Collected data
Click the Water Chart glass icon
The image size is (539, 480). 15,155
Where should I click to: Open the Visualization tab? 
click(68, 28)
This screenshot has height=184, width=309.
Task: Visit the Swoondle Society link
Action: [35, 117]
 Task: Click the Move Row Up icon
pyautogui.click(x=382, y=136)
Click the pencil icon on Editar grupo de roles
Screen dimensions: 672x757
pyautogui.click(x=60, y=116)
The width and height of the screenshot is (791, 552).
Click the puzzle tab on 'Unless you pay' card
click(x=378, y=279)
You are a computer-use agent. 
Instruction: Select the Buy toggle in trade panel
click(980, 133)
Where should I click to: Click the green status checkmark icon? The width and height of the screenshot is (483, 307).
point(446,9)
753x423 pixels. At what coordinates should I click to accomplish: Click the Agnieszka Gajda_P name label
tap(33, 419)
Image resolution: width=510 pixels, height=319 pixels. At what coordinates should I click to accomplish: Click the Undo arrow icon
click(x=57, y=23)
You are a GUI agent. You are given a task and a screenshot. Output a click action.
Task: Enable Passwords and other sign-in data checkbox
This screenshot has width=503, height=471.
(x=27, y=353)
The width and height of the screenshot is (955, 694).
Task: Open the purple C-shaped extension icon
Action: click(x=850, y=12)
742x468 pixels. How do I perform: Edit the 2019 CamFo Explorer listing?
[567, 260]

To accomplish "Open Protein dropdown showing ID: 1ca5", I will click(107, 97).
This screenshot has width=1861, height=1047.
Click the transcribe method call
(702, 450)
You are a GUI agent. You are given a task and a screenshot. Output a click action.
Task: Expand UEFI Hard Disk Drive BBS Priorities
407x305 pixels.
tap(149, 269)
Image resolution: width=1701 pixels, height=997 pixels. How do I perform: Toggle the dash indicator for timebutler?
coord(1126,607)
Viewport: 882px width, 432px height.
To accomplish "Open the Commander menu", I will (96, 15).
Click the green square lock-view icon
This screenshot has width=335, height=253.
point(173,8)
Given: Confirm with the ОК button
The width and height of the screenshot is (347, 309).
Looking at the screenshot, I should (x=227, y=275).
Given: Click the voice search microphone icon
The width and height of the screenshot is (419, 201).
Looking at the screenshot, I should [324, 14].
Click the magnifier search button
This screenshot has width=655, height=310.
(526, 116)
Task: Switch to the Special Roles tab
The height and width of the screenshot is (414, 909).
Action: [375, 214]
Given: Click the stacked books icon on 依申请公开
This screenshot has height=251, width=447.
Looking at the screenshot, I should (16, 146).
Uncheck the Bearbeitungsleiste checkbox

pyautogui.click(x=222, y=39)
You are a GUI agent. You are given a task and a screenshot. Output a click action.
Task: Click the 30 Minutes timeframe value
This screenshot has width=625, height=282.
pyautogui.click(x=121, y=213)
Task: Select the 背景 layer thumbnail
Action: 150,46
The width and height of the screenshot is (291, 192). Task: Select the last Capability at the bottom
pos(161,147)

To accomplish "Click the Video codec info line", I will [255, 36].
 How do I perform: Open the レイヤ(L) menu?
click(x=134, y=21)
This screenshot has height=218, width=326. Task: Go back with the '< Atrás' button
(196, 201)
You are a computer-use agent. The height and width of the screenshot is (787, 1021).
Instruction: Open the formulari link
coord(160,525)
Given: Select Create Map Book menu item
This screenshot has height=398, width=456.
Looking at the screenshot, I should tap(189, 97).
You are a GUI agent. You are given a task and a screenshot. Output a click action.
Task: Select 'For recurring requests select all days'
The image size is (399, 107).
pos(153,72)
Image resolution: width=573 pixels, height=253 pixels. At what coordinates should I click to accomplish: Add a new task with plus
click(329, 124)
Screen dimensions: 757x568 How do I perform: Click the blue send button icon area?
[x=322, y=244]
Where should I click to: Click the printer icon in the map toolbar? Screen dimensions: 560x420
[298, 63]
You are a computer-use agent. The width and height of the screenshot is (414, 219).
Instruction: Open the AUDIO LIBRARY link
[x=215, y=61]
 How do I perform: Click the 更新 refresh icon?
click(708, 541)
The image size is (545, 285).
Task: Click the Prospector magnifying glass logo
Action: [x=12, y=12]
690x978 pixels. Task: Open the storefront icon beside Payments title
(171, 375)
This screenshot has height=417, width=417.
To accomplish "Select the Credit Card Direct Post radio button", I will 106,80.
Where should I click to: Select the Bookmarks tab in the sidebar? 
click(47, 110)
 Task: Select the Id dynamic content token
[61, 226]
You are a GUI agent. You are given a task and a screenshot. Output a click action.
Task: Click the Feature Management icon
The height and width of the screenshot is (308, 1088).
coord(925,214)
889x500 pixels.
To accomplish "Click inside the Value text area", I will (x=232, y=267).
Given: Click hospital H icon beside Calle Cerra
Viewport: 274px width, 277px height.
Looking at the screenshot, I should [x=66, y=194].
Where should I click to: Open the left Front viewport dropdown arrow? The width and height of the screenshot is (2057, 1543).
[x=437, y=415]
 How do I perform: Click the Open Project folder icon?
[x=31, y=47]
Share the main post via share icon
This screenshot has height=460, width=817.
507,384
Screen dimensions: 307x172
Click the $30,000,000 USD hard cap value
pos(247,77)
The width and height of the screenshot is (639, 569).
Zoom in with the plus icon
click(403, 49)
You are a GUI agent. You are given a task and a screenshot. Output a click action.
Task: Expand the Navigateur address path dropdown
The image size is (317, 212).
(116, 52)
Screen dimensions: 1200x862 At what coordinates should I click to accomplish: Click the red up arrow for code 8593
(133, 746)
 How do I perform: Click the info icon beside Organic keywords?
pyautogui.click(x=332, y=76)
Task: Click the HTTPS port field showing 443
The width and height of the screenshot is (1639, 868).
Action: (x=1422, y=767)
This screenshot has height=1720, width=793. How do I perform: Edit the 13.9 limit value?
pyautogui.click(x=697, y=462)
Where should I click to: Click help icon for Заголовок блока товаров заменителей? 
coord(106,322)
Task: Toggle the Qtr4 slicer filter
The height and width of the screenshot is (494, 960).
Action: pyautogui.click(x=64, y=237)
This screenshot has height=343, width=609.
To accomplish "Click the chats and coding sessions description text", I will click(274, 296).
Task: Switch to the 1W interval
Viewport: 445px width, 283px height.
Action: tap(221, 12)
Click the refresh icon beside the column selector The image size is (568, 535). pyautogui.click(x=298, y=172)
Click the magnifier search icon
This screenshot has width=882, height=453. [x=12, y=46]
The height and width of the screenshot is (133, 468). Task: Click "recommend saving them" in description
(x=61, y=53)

WHAT YOU NEED TO DO
Once the line with "Click the magnifier search icon" is found, transcribe it and each line after it through the final line of the entries, exactly and only.

SOLVED EXERCISE
Click the magnifier search icon
This screenshot has width=882, height=453. [x=12, y=46]
The height and width of the screenshot is (133, 468). Task: Click "recommend saving them" in description
(x=61, y=53)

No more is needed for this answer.